This cumulative expelling coefficient χ_j represents the total fraction of ice that is expelled sideways from the first ship passage until the jth ship passage when the cross-section measurements were conducted. The difference χ = χ_j − χ_j−₁ will give the fraction of ice that is expelled from the channel at each ship passage. It should be noted that the calculations of χ_j are based on the measured brash ice cross-sections, which were taken after the brash ice had undergone partial consolidation. As a result, the potential influence of the ice formation around the blocks on the value of χ_j at the time of measurement is neglected. χ_j can be included in the brash ice growth model discussed in the earlier section. The average thickness of the brash ice (H _BI) that remains in the channel and the side ridge equivalent thickness (H _R) can be estimated as follows:

(21)$$H_{{\rm BI}} = ( {1-\chi_j} ) H_{\rm B}, \;\;$$

(22)$$H_{\rm R} = \chi _jH_{\rm B}.$$

A schematic illustration of this concept is given in Figure 6c. For modelling purposes, the ridge porosities are assumed equal to the brash ice porosities. The analysis of the measured cross-sections showed that the maximum initial porosity, considering both brash ice and side ridges, was found to be about 25%, which is the value used in this study (see Zhaka and others, Reference Zhaka, Bridges, Riska and Cwirzen2023c).

The brash ice and ridge thicknesses estimated by the model (H _BI and H _R) can be validated with the results obtained from all three ship channels. For the test channels, it is assumed that the equivalent ridge thickness represents the amount of ice that is expelled from the channel and accumulates in a width equal to the vessels beam (12 m). However, similarly to the equivalent brash ice thickness that represents the total volume of brash ice, the equivalent ridge thickness calculated from the model and the cross-sections of all three channels represent the volume of ice expelled from the channel.

In addition, to using the cumulative expelling coefficient χ_j to estimate the brash ice and side ridge thicknesses, the fraction of brash ice that is expelled at each ship passage (χ) is assumed constant and is incorporated in the model to continuously estimate the thickness of the brash ice that remain in the channel and the equivalent ridge thickness at each ship passage.

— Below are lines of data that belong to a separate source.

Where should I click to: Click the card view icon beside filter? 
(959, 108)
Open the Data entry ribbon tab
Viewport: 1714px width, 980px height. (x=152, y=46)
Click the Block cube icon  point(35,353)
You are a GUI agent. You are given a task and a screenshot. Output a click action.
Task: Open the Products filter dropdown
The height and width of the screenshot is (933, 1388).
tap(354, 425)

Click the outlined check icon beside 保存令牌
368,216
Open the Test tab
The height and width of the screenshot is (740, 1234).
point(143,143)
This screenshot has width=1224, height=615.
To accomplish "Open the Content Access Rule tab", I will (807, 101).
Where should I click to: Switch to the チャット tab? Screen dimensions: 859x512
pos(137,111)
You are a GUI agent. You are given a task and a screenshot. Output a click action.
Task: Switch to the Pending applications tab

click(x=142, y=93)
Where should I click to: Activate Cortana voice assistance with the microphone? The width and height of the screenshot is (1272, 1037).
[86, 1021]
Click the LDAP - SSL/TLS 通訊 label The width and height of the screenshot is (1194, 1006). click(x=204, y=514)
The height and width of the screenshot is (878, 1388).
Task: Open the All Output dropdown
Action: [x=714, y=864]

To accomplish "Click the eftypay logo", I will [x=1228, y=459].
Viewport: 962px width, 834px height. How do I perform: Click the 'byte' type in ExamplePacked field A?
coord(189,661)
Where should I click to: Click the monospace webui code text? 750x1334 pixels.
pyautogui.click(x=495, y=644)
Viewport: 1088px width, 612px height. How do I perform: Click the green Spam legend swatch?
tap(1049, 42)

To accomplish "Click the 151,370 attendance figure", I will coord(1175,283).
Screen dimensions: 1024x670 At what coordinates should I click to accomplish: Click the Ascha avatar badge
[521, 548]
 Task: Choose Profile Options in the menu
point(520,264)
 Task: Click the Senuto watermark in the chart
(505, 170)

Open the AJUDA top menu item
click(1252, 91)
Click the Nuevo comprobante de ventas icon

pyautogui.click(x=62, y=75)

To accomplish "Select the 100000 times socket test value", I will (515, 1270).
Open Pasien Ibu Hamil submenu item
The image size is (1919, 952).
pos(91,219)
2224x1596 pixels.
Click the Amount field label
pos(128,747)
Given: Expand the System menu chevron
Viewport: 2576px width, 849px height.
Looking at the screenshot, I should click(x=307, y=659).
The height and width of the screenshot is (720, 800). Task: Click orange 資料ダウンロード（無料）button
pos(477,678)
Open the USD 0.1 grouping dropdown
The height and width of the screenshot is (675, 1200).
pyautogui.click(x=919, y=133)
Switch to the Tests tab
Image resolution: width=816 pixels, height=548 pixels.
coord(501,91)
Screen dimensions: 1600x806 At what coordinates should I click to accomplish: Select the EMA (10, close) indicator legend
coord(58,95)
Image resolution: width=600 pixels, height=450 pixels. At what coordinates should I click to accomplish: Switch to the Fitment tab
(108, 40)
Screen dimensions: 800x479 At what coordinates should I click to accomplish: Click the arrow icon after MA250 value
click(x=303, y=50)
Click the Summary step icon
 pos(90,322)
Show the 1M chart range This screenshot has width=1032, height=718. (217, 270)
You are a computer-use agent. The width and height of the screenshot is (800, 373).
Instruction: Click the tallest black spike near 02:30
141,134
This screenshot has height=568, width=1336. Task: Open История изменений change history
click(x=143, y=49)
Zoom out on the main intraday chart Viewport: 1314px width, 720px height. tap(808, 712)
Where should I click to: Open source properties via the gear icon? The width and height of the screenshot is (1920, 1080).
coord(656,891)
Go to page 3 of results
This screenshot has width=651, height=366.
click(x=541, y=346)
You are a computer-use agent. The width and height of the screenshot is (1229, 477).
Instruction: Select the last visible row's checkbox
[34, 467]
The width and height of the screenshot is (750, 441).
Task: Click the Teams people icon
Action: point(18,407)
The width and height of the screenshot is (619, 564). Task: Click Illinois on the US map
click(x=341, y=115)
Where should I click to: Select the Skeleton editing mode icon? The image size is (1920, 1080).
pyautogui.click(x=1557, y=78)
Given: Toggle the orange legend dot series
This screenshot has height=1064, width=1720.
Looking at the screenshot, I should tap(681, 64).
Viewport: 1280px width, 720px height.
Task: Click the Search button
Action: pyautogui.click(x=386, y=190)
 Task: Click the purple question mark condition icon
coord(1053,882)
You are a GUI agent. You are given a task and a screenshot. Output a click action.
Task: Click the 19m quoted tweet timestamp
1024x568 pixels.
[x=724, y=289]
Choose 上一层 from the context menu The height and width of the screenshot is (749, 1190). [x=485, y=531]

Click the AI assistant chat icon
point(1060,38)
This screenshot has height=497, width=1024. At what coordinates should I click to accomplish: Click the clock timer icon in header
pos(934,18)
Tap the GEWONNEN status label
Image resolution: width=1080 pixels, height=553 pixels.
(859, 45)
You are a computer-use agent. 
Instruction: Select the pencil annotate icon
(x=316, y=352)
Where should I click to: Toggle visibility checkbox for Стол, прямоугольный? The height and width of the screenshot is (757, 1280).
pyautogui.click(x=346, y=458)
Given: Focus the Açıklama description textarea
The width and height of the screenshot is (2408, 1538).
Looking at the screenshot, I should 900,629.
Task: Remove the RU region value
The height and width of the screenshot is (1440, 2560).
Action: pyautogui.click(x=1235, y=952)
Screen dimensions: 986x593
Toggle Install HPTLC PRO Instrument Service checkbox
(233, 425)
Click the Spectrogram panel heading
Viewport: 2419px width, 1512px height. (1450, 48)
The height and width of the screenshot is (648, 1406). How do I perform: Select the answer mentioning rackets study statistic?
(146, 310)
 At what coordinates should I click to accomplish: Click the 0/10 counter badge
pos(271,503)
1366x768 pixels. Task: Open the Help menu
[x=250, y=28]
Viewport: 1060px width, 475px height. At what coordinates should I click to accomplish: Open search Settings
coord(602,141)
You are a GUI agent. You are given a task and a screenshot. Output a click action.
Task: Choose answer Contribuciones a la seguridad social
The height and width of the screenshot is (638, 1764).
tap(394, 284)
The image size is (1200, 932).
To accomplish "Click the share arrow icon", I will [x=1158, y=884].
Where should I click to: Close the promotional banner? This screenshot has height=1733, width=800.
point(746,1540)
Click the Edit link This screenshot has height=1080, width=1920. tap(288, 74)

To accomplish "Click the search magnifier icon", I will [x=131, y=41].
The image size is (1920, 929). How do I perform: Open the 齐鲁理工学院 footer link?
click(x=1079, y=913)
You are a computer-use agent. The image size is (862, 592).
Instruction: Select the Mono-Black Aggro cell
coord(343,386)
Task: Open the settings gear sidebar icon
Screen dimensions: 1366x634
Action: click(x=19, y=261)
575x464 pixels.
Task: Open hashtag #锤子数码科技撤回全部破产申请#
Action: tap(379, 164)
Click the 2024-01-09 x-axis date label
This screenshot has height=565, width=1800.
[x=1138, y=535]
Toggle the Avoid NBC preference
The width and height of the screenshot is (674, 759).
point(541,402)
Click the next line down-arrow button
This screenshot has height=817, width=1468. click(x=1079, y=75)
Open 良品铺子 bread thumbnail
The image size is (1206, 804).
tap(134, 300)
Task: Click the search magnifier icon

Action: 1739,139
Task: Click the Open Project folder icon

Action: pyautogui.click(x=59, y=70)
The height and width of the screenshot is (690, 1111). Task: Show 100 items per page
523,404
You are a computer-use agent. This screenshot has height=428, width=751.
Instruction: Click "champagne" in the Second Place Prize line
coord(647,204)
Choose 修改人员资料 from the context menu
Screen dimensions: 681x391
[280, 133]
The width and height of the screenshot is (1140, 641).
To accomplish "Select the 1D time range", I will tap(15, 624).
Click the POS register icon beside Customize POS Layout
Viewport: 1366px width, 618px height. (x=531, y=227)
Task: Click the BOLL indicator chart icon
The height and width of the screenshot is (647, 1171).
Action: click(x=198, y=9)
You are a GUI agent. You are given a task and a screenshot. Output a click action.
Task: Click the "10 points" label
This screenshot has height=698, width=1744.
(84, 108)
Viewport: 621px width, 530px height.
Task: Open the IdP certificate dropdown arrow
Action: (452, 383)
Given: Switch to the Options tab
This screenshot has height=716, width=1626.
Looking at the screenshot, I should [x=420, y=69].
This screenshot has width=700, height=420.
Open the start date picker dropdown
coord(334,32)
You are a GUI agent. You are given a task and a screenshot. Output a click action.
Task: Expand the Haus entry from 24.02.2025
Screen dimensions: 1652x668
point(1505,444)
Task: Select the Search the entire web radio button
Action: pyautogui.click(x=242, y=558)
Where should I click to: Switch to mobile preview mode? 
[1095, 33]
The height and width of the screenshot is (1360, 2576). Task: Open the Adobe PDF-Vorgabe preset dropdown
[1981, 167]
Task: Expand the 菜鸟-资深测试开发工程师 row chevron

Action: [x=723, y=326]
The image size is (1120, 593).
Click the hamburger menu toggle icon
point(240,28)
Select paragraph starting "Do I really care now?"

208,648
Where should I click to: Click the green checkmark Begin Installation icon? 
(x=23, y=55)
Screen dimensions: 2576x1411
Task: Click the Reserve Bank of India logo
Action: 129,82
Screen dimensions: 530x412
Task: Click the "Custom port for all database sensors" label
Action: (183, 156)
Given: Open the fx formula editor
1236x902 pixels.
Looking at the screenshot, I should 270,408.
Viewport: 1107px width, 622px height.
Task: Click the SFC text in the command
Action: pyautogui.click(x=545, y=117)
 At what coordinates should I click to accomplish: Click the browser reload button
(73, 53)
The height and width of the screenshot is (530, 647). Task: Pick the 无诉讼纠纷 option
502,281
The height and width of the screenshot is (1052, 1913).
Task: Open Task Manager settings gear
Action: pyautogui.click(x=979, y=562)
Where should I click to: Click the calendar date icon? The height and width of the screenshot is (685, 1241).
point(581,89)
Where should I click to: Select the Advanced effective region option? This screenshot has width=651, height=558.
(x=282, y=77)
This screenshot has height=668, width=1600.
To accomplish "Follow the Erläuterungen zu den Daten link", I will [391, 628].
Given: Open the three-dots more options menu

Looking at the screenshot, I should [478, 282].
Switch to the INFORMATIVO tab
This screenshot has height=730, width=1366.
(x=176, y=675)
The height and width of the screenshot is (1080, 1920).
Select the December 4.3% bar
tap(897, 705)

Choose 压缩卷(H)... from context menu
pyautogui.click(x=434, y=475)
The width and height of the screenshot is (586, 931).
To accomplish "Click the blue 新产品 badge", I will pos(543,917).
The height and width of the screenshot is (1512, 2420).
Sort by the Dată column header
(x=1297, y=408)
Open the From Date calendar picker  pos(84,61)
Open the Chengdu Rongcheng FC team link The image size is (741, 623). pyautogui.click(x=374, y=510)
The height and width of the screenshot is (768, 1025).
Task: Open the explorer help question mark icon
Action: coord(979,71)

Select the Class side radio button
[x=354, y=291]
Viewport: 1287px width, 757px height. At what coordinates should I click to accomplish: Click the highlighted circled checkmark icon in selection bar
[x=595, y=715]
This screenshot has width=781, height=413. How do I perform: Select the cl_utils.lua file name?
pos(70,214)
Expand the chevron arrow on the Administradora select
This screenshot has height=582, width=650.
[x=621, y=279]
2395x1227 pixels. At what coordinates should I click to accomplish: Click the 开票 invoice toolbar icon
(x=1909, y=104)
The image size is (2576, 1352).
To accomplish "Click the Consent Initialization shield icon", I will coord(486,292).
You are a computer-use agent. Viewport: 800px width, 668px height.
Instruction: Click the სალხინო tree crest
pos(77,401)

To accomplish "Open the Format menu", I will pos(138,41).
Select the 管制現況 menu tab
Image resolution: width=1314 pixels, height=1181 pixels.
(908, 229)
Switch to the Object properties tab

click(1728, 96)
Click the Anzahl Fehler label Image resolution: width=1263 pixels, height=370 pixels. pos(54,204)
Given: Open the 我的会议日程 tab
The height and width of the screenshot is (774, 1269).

5.1 Level ice adjacent to test channels

Figure 7a illustrates the measured and estimated thicknesses of snow, level ice and snow ice on the shoreside of TCh01. The snow–ice thickness adjacent to TCh01 was measured four times, while the thicknesses used to validate the model calculations were measured during each cross-section profile assessment. Figure 7b illustrates the measured and estimated thicknesses of snow, level ice and snow ice on the shoreside of TCh02. The level ice model best predicted the thicknesses for a surface heat convective coefficient of 10 W m⁻¹ °C⁻² in the first winter and 20 W m⁻¹ °C⁻² in the second winter. The air temperatures and snow thicknesses used as model input are given in Figure 2.

Figure 7.

Measured and estimated thicknesses of level ice (H _I), snow ice (H _SI), and snow (H _S) adjacent to (a) the first test channel (2020–21) and (b) the second test channel (2021–22). The solid and dashed lines depict the model estimations where the snow–slush transformation was calculated using Eqns (4) and (5), respectively.

In the first winter, the predicted H _SI and H _S were in good agreement with the measured values for both approaches used to estimate the slush formation, the empirical linear regression and the mass conservation principles. A better agreement was achieved for the H _I when the slush thickness was calculated based on the mass conservation (Eqn 4), while using the empirical correlation between the H _SL and WL overestimated the level ice thickness from the 66th day, corresponding to 15 of February and thereafter.

During the second winter, the measured thicknesses of snow ice, and snow, similarly to the first winter were well predicted using both approaches, while the total level ice thickness was best predicted when H_SL was calculated from the empirical regression Eqn 5. On the other hand, when the slush thickness was estimated using Eqn 4, it led to an underestimation of the total ice thickness.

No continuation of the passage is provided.